====== Document segment

Hello dear Reader, this Friday finds me home not doing whatever it is that normal people do whenever they are home. I only worked a day all week so I’ve been home a while. You’d think I’d get some good rest, but it seems my body has maintained my flying schedule as I’ve still been sleeping in intervals of 2-3 hours at a time. So much quiet time, I must say, yet somehow time is never enough. Between doing my daily Bible study, listening to sermons and writing blogposts, I seem to be maxed out! I think it’s ridiculous as there are far busier people in life. Goodness me, what am I doing with my time then?!, I’m beginning to wonder as I write this. Am I being efficient with it? Am I using it well? Is there something important I’m missing, something I’m forgetting, something I’ll regret later? I surely hope not!
Literally redeeming time 🙂
The one trip I did this week was quite adventurous to get to because I somehow almost missed my commuter flight into Philly. My car was being serviced so Mr. Grey offered to perform the gentlemanly service of dropping me off at the airport and by the time he got to my house in the howling rain and wind, we were running a lot behind. Somehow, he managed to shorten a 40-minute trip to 25 minutes. It helps that it was the wee hours of the morning, and it helps a lot that the mustang is a fast car, and there were a couple of red light infractions… and me running through the airport like banshee … but the point is that I made my flight with seconds to spare and we both breathed a sigh of relief! It’s amazing how after a stormy period we’ve settled into this easy and comfortable friendship -much ado about nothing…
The concept of time is important, especially since we are commanded in the Bible to redeem the time in Ephesians 5:16. I don’t suppose it means turning a 40-minute trip into a 25-minute one, but surely that should count for something 🙂 Our years on earth are numbered and as such God wants us to use out time wisely. Teach us to number our days, that we may present to you a heart of wisdom, says Psalm 90:12. Such an endeavor should ideally result in us spending more time in kingdom work, advancing God’s agenda on earth. Our advancement in the things of God solely depends on our spiritual growth and our rate of transformation.

============
====== Data segment

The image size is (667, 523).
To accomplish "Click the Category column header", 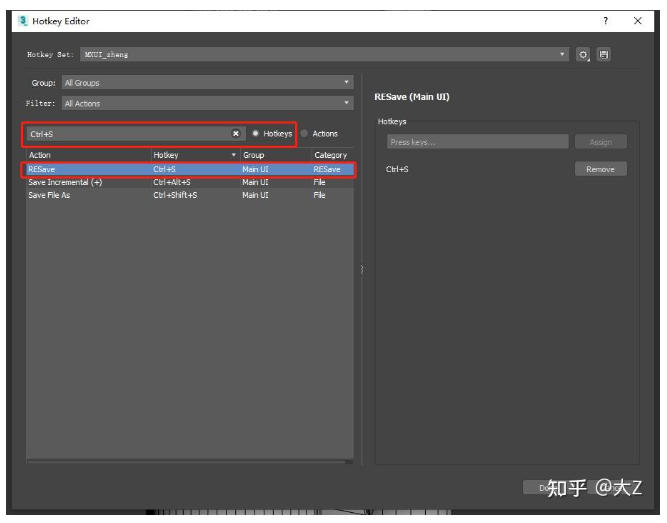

============

Echo the passage of the blog post on redeeming time word for word, from "Hello dear Reader, this" to "surely hope not!". The material has no connection to the blog post about redeeming time.

Hello dear Reader, this Friday finds me home not doing whatever it is that normal people do whenever they are home. I only worked a day all week so I’ve been home a while. You’d think I’d get some good rest, but it seems my body has maintained my flying schedule as I’ve still been sleeping in intervals of 2-3 hours at a time. So much quiet time, I must say, yet somehow time is never enough. Between doing my daily Bible study, listening to sermons and writing blogposts, I seem to be maxed out! I think it’s ridiculous as there are far busier people in life. Goodness me, what am I doing with my time then?!, I’m beginning to wonder as I write this. Am I being efficient with it? Am I using it well? Is there something important I’m missing, something I’m forgetting, something I’ll regret later? I surely hope not!